Laissons de côté Tyrwhitt, qui, fondant sa conjecture sur un vers du vingtième sonnet,


A man in hew all Hews in his controlling,


conclut de ce que, dans la vieille édition, la première lettre de ce mot Hews est écrite en capitale, que les deux initiales W. H. veulent dire William Hughes, attendu que la prononciation des deux mots est la même. Mais cette supposition, qui n’a d’autre base que cette lettre capitale, est d’autant moins admissible que l’on trouve plus d’un exemple de l’emploi des capitales dans une intention purement emphatique.

Quant à Steevens, qui, en 1766, n’avait joint à la réimpression des sonnets de Shakspeare aucune observation sur leur origine, il se hasarde, dans le supplément de Malone, à déclarer purement et simplement, par une note du vingtième sonnet, que sa conviction est que ce sonnet est adressé « to a male object. »

Enfin Malone, dans le même supplément, ajoute que, quel que soit l’homme à qui Shakspeare ait écrit ces sonnets, il y en a cent vingt qui lui sont adressés ; que les vingt-huit autres le sont à une femme.
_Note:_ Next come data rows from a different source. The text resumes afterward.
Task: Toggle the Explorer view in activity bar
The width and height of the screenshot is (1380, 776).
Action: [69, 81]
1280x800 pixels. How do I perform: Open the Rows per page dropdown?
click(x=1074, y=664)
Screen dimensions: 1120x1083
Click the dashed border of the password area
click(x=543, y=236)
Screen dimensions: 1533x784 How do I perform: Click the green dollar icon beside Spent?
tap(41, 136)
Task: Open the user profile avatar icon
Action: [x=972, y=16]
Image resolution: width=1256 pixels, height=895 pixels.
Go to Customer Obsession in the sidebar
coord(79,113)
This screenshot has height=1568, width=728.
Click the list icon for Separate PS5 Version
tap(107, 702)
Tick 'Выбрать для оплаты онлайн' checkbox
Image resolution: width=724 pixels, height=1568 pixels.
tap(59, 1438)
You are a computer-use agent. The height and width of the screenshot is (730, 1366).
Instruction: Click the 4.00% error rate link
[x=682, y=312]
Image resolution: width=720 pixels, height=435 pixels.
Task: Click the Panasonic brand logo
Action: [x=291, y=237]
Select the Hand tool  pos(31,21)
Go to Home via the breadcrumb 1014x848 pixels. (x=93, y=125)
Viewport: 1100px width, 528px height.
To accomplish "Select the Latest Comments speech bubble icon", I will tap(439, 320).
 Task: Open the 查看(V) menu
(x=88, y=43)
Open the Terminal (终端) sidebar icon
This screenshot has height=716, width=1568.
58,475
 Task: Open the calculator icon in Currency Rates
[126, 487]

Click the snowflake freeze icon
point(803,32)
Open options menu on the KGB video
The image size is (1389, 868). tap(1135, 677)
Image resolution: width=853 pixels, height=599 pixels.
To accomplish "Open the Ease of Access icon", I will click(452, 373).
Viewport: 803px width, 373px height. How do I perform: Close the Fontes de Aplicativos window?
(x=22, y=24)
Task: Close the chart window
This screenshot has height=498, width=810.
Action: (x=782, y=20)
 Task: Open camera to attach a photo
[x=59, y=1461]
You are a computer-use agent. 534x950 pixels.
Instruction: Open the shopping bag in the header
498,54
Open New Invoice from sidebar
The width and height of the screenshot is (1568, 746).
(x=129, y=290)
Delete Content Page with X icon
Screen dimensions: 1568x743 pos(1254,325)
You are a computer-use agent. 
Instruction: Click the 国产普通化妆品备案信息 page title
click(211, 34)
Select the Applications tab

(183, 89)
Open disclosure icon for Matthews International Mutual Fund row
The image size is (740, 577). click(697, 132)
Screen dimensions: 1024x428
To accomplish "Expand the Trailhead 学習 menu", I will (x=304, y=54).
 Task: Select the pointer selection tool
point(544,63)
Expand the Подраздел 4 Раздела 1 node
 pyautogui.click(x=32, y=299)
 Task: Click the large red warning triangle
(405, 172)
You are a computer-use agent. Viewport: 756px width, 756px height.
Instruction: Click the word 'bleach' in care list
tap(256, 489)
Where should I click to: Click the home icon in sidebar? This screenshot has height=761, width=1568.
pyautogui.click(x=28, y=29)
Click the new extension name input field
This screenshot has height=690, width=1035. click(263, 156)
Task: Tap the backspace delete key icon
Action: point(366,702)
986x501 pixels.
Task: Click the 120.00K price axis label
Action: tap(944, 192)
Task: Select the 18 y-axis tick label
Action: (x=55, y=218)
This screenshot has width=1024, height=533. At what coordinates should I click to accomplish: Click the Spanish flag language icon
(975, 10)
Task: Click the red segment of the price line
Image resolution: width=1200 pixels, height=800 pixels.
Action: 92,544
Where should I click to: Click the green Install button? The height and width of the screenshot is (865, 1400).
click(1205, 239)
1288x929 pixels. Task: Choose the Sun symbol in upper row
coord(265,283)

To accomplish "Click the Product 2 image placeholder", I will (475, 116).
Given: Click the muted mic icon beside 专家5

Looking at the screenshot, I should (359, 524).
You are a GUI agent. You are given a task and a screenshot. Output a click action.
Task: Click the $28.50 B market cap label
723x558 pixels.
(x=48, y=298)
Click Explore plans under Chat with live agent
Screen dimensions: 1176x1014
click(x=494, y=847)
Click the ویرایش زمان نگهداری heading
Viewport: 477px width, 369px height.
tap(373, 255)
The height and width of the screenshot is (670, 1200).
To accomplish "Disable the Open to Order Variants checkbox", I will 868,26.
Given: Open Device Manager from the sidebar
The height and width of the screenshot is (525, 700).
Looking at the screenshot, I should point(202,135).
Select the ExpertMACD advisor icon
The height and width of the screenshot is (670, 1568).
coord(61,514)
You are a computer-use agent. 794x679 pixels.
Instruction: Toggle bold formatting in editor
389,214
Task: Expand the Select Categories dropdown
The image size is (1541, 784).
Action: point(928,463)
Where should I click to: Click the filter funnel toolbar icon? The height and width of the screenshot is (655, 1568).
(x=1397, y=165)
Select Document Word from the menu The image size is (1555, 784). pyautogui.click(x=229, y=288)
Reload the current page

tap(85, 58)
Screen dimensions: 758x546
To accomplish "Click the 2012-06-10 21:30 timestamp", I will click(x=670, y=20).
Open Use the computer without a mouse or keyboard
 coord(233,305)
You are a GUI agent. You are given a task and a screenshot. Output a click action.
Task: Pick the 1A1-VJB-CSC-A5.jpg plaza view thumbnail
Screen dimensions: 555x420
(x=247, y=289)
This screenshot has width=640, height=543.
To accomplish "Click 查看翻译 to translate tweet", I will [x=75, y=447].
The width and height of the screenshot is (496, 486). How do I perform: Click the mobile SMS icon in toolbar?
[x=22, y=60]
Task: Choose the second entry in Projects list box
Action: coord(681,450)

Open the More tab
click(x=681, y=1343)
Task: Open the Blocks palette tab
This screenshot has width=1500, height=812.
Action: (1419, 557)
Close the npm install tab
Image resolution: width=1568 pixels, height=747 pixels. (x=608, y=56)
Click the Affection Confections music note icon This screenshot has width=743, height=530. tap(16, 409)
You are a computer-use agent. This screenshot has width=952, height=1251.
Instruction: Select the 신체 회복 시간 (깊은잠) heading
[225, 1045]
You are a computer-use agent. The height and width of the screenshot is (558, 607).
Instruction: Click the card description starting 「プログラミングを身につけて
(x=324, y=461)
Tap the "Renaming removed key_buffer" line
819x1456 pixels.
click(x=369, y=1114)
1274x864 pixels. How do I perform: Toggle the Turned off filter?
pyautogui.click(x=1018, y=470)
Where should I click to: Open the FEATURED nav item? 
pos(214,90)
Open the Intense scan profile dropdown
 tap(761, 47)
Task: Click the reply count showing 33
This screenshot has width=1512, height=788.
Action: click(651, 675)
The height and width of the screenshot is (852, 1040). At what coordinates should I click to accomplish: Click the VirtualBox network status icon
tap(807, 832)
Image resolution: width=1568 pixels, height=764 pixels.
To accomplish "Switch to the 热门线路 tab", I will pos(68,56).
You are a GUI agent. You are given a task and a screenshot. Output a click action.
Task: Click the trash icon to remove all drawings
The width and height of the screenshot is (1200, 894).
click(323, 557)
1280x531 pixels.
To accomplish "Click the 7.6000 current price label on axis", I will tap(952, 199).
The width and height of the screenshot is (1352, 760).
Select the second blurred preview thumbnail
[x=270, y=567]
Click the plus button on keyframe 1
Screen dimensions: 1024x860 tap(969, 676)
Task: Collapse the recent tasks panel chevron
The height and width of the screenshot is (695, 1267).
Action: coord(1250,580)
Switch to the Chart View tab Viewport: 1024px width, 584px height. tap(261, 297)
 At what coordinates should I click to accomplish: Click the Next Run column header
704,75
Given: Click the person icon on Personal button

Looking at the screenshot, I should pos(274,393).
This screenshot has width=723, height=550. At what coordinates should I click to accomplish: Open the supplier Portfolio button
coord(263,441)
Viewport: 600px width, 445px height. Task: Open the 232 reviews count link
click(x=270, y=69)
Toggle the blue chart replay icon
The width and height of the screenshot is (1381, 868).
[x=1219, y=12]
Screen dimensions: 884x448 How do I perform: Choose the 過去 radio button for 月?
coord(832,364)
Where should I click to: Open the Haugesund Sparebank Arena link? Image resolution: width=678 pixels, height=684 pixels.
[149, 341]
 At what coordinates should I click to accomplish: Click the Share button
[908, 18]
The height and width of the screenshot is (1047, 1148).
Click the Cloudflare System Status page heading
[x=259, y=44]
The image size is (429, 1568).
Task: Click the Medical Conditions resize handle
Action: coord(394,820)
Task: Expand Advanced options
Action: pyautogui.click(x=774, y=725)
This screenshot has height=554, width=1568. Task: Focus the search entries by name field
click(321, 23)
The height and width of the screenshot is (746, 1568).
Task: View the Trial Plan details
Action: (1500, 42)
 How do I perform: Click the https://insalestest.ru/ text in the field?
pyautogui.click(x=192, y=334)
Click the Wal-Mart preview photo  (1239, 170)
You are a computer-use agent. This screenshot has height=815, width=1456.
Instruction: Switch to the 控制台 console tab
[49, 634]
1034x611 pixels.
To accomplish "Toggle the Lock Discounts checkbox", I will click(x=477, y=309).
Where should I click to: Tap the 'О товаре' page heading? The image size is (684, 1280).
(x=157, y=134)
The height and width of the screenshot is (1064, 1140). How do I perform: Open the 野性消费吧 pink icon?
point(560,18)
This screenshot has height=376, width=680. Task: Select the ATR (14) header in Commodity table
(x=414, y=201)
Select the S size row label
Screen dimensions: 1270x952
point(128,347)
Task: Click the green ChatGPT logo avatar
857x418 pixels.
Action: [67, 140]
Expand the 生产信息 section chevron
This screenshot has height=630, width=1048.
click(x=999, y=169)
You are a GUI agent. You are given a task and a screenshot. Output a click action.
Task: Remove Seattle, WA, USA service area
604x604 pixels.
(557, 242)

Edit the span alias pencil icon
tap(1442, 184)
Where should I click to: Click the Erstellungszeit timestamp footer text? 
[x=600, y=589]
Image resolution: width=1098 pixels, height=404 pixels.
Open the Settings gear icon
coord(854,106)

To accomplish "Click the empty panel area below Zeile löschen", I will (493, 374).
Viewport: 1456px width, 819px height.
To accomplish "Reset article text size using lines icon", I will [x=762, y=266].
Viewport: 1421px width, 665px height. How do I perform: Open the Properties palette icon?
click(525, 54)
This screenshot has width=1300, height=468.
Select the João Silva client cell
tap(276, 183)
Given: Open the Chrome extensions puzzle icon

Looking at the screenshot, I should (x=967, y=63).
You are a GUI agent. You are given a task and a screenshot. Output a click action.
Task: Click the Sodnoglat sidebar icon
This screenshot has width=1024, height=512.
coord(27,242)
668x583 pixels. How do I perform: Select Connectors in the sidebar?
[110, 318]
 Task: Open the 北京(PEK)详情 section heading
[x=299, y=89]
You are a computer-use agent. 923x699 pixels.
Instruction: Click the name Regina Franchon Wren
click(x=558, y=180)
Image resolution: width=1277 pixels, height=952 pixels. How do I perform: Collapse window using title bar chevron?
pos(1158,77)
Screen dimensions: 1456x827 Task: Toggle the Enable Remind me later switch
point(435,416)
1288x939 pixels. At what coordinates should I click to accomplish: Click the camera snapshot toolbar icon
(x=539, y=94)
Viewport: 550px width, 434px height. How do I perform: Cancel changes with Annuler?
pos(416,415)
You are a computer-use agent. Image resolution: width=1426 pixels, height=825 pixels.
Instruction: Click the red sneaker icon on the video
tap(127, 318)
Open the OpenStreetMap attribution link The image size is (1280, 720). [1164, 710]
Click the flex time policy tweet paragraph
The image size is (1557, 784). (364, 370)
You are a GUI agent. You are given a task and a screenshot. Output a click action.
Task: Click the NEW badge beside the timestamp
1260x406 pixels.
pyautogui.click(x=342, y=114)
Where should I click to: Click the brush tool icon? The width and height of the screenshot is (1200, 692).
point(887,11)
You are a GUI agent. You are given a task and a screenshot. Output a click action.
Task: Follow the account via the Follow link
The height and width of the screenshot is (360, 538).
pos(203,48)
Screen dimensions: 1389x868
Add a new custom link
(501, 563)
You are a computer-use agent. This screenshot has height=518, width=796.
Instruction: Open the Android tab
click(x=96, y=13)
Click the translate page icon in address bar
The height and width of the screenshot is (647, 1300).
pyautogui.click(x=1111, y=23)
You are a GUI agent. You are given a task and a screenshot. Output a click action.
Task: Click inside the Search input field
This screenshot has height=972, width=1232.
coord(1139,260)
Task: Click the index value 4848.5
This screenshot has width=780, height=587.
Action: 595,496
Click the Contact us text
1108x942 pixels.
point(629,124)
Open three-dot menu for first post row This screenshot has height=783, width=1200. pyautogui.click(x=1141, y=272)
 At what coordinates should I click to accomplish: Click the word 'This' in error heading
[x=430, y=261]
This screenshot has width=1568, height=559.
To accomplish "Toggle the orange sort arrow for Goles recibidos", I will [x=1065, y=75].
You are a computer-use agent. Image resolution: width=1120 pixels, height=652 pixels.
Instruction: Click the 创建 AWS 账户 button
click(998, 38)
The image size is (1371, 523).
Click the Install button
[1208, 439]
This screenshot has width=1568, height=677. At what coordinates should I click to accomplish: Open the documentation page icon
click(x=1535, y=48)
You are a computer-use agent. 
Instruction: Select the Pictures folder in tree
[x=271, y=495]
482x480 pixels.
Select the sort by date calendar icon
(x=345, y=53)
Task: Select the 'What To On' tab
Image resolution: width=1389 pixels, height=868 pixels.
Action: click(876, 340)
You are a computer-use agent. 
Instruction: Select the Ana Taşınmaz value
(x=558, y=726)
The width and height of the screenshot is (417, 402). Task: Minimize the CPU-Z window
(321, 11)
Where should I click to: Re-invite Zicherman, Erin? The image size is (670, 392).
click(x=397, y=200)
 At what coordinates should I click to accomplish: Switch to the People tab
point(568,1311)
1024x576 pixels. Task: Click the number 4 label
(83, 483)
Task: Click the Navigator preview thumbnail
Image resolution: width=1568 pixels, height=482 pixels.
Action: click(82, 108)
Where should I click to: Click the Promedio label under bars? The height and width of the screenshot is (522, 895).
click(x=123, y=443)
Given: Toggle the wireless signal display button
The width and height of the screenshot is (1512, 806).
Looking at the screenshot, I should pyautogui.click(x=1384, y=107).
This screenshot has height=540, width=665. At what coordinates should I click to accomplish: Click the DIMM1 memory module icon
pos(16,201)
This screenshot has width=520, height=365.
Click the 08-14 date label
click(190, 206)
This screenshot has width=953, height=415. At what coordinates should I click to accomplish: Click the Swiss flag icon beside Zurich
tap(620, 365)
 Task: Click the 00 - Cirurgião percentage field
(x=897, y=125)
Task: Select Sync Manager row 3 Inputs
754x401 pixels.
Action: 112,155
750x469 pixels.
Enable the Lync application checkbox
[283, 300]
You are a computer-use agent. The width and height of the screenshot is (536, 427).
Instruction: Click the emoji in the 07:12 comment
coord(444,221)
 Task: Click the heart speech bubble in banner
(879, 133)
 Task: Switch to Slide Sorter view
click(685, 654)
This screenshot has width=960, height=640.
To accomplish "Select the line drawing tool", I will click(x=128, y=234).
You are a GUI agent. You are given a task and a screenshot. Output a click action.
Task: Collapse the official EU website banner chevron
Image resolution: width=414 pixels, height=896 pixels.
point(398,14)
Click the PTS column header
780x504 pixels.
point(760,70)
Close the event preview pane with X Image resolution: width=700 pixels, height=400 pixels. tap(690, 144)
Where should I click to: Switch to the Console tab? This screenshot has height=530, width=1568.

On commençait à être d’accord sur le sexe ; mais voici venir, en 1797, George Chalmers qui, dans son « apologie en faveur des croyans aux papiers de Shakspeare, » essaie de remettre tout en question, en prétendant que ces sonnets sont adressés par Shakspeare, à qui ? à la reine Élisabeth ! Le male object, incontestable dans maint passage, ne le déconcerte nullement : c’est, selon lui, qu’Élisabeth étant reine, on s’adressait à elle, comme monarque, dans un langage strictement applicable au sexe masculin ; mais cette métamorphose, qui peut être admise dans le style politique, comment la supposer lorsqu’il s’agit de sonnets amoureux, sans parler de mille détails qui font trébucher à chaque pas cette ingénieuse et très fausse interprétation ? Passe pour vierge, mais homme !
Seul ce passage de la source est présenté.